In today’s technology-driven world, you can always be sure there will be new innovations, new trends, and new strategies you must quickly incorporate into your daily workflow. One trend that will continue to change today’s workplace is the thought process behind hiring and retaining new employees. Where once the focus was more egocentric, today’s HR strategy revolves around a more humble approach. Now, reducing employee turnover centers on creating a company culture that makes employees want to stay.
Why the focus on employee retention? Consider the dollar cost of employee turnover. This figure can vary based on skill level as well as industry standards, but on average, replacing a new hire costs one-third of their salary.
Instead of the expense involved in replacing employees, it is a far better use of your time and budget to invest in your team. This investment helps to create an engaged workforce and effectively reduces employee turnover. In short, investing in your team is investing in the future of your business.
Measuring Your Investment
How do you invest in your team to ensure they stay with your company? Focusing on your staff’s personal and professional growth and promoting a healthier workplace environment will help to build a strong, positive workplace culture.
Business owners are often hesitant to invest in the personal development of their team for fear of losing them to a better opportunity. Building an engaged workforce is not without risks. Positive workplace culture takes time, effort, and commitment. Ultimately, the employees who stay with your company over the long term can either help or hinder its growth.
You can choose to measure your investment in your staff by the employees that stay or by the ones that leave. Either way, that measurement will tell you a great deal about your company’s culture.
Creating an Engaged Workplace Culture
Positive workplace culture is built on personal relationships and recognition of your staff’s efforts. Even if your company operates with a defined hierarchy, you create an environment of collaboration and acknowledgment when you:
1. Reward Great Work
Everyone likes to be recognized for a job well done. Recognizing employees for positive behaviors can go a long way in terms of creating a positive workplace culture. Investing in an employee recognition system will provide a great return with employee retention.
2. Foster a Healthier Work Environment
Investing in employee health will result in higher productivity. If an employee is healthy physically and mentally, it will show in their work. Award points for walking during lunch or working out. Buy everyone a fitness tracker so they are aware of their daily physical activities.
3. Invest in Personal and Professional Development
When an employer is willing to invest in training and development, it indicates to employees that they have value. Employees who feel valued are more loyal, and fostering this loyalty is what employee retention is all about.
4. Prioritize Work/Life Balance
Expecting employees to focus on work and only work is a recipe for burnout. Most of your staff members have commitments and responsibilities in addition to their job duties. Sometimes these obligations need attention during working hours.

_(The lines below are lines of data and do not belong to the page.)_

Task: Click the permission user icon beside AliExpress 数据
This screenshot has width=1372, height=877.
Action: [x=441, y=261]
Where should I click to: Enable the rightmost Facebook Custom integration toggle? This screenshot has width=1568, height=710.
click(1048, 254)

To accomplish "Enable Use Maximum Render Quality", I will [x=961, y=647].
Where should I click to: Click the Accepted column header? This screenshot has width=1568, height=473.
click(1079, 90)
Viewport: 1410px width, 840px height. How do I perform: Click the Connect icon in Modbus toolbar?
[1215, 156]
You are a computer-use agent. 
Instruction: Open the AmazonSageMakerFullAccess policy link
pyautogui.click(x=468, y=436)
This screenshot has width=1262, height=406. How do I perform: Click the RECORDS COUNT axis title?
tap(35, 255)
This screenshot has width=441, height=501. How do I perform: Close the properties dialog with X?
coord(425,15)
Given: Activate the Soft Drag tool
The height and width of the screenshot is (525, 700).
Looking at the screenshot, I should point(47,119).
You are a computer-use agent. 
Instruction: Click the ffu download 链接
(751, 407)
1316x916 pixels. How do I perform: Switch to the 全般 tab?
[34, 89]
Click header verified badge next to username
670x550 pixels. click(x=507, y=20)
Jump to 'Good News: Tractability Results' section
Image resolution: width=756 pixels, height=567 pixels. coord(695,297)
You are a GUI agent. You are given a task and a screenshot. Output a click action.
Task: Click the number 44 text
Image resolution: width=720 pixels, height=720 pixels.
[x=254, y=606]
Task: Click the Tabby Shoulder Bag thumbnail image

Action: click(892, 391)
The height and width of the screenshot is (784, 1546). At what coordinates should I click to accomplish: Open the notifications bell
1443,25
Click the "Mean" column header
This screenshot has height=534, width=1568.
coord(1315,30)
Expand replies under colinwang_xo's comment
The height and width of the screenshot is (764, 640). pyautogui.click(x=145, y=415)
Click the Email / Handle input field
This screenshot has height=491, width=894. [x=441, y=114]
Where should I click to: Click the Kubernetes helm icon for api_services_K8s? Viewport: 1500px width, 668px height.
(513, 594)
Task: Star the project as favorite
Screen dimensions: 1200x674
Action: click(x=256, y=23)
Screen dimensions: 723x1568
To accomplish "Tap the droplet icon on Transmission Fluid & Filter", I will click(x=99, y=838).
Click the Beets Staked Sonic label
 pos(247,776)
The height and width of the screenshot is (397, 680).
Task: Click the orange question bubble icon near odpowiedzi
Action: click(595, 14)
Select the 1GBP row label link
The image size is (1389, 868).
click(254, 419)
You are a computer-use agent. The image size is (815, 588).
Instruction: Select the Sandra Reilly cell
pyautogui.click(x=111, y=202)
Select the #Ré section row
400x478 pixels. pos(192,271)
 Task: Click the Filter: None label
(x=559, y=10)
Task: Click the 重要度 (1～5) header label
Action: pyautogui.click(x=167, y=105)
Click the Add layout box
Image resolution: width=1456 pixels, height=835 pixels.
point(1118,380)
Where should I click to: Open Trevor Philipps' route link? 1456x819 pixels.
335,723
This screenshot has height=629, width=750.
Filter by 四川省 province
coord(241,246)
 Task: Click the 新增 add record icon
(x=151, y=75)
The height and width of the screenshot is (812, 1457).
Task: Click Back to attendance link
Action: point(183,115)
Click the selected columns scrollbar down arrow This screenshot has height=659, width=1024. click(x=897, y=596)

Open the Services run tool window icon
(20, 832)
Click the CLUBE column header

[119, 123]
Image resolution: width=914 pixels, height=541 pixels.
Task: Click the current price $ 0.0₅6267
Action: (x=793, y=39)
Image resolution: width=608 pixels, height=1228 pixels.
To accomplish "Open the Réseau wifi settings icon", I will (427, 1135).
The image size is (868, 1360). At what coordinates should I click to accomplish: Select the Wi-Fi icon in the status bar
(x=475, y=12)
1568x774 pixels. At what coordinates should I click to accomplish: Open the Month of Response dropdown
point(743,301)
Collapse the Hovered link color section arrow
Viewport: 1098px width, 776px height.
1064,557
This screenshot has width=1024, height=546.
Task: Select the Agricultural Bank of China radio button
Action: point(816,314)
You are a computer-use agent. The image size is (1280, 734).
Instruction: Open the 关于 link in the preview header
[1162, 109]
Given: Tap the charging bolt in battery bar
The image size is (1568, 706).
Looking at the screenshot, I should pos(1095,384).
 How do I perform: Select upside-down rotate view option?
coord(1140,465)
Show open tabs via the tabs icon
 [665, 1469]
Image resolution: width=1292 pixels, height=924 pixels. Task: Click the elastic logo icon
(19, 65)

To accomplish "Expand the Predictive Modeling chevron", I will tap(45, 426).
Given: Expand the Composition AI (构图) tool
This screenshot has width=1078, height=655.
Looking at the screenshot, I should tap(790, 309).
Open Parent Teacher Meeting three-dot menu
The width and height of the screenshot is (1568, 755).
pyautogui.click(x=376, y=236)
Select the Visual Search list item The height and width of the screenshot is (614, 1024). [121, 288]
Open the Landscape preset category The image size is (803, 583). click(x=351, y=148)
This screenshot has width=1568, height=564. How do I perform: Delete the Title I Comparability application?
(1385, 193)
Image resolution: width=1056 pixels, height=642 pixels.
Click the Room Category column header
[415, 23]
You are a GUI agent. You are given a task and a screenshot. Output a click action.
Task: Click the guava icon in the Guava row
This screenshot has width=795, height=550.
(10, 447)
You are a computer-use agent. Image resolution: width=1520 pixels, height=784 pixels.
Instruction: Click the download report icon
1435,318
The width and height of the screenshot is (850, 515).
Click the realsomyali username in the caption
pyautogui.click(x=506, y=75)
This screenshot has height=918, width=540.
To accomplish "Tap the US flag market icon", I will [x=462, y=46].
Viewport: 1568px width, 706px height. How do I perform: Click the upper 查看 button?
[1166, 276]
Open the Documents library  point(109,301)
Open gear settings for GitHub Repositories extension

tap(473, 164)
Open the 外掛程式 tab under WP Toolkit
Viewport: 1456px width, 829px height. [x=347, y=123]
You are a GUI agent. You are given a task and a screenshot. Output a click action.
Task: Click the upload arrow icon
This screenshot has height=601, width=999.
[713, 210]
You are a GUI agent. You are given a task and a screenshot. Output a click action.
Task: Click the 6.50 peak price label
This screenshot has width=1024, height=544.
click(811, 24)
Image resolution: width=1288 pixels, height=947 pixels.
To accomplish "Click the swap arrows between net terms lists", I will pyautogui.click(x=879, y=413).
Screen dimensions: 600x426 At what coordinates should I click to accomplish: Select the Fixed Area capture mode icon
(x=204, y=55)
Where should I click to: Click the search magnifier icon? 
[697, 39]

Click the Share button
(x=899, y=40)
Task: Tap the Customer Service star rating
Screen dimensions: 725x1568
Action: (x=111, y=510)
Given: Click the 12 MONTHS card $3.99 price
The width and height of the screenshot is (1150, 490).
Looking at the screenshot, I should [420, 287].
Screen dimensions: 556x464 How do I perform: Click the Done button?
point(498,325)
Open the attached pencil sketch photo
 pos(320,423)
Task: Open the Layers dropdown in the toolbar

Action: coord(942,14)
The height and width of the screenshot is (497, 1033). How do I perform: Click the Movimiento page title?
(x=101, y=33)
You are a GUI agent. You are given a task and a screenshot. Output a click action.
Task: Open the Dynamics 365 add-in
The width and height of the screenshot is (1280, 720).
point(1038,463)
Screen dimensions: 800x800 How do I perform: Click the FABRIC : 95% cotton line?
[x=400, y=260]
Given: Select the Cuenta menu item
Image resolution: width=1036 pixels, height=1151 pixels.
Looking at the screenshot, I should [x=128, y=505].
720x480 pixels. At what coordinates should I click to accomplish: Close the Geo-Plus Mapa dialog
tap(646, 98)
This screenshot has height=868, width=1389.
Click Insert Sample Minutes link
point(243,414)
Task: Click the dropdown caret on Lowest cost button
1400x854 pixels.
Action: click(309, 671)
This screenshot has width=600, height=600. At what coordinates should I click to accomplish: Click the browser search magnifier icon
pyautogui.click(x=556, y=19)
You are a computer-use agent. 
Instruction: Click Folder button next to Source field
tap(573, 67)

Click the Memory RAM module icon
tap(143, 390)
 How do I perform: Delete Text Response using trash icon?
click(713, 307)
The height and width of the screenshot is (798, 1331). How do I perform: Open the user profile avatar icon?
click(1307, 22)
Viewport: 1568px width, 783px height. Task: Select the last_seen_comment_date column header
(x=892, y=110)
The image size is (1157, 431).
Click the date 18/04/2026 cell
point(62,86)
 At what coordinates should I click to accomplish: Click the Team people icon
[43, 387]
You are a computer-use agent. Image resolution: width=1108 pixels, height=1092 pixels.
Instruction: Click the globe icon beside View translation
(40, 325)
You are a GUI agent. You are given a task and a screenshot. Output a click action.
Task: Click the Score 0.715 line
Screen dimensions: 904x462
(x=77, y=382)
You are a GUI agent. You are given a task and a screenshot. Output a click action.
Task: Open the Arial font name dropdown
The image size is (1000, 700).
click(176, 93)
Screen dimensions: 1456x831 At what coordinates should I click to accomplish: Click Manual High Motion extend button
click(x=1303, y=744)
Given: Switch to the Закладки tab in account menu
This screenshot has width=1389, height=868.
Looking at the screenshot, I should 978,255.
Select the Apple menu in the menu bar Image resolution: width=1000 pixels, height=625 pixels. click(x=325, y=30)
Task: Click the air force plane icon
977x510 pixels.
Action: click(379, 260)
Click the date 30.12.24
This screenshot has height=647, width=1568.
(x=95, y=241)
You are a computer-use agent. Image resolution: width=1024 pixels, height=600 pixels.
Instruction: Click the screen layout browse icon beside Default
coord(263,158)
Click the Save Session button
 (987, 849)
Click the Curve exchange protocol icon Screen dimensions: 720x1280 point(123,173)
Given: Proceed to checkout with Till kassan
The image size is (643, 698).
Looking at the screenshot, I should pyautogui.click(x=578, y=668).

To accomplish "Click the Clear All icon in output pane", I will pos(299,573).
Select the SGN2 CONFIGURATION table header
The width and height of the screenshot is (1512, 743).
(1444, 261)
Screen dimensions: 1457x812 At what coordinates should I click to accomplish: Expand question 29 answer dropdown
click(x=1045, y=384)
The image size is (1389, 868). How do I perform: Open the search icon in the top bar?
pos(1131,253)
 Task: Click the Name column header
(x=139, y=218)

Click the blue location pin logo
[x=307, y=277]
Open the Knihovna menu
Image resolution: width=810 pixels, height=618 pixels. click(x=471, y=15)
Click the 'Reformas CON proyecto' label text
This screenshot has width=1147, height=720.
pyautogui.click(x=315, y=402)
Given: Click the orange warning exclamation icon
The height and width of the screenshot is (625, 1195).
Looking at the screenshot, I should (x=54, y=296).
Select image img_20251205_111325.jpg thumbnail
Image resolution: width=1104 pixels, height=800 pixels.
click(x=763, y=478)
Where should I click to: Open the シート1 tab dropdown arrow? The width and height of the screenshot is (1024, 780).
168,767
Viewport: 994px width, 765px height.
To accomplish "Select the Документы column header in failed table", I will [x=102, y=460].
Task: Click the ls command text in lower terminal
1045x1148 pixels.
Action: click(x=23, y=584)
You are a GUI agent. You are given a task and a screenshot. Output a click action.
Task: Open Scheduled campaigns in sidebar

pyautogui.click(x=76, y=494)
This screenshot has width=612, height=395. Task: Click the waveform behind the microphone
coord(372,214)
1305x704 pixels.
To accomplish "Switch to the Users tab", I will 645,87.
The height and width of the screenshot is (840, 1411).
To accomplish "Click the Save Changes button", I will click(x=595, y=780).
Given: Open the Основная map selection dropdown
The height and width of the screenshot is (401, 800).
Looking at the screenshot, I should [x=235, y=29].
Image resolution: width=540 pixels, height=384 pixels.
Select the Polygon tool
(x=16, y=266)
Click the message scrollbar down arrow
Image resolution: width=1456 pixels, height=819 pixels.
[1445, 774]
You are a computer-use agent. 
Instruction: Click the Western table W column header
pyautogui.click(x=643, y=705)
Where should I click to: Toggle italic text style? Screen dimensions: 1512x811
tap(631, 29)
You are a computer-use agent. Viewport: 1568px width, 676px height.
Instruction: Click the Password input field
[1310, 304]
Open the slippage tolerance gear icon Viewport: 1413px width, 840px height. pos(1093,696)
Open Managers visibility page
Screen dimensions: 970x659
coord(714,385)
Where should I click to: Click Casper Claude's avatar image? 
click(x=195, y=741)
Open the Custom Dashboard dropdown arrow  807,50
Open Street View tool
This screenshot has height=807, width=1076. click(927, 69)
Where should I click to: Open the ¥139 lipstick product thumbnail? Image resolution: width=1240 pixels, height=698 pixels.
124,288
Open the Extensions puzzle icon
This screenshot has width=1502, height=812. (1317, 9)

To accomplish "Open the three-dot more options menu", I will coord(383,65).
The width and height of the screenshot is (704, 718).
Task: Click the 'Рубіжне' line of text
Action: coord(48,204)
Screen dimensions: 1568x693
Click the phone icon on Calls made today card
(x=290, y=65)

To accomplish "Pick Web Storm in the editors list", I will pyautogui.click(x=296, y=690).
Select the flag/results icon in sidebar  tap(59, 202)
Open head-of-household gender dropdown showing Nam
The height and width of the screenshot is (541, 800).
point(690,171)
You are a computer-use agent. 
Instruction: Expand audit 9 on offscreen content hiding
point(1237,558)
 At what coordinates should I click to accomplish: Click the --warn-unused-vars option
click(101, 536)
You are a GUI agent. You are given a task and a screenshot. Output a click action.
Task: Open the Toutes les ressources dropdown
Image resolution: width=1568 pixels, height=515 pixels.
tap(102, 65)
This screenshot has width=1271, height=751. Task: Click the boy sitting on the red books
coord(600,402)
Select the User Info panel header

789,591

If possible, encourage flexible work schedules to promote work/life balance. Offering time to focus on life outside of work establishes loyalty and retention.
5. Host Team-Building Activities
Yes, there is room in the typical work week for a little fun. Hosting team-related activities gives employees a chance to interact with those they may not otherwise work with. Team activities provide an engaging work environment.
6. Compensate Competitively
No matter how strong your office culture is, compensation is a big part of the picture. In fact, salary plays a role in nearly half of all job changes. Still, money isn’t the only factor in compensation. If you are not able to pay monetarily, adding extra benefits such as extra paid time off, flexible work options or an employee stock option program can sometimes be worth as much as a pay raise.
7. Celebrate Work Anniversaries
Getting to know your employees and what matters to them will help you to celebrate their contributions on their work anniversary. Milestone anniversaries mean more when you celebrate with something meaningful to them.
8. Allow Your Talented Team Members to Move Within the Business
For many employees, being held in the same position for years on end is discouraging – doubly so when you hire externally for positions they are qualified to fill. Being known as a company that promotes within is key in employee retention. Promoting within also saves time and money since your employees are already familiar with your company and products or services.
9. Create Individual Development Plans
Working with employees to develop plans specific to their job creates buy-in to the employee’s position and gives a sense of ownership. Being emotionally attached to a position reduces the desire to search elsewhere for another job.
Investing in Your Team Pays Off
Perhaps you’ve heard the statistic that the average worker spends a third of their life at work. Another third, with any luck, is spent sleeping. That leaves just a third for everything that doesn’t involve work or rest. When you look at it through this lens, positive workplace culture is incredibly important. Your employees are investing a significant portion of their lives in your business. It only makes sense to invest in your employees in return.
Combatting employee turnover through increased workplace engagement benefits both the employee and the business in the long term. When you invest in employee well-being, you invest in your company. And isn’t that the best investment of all?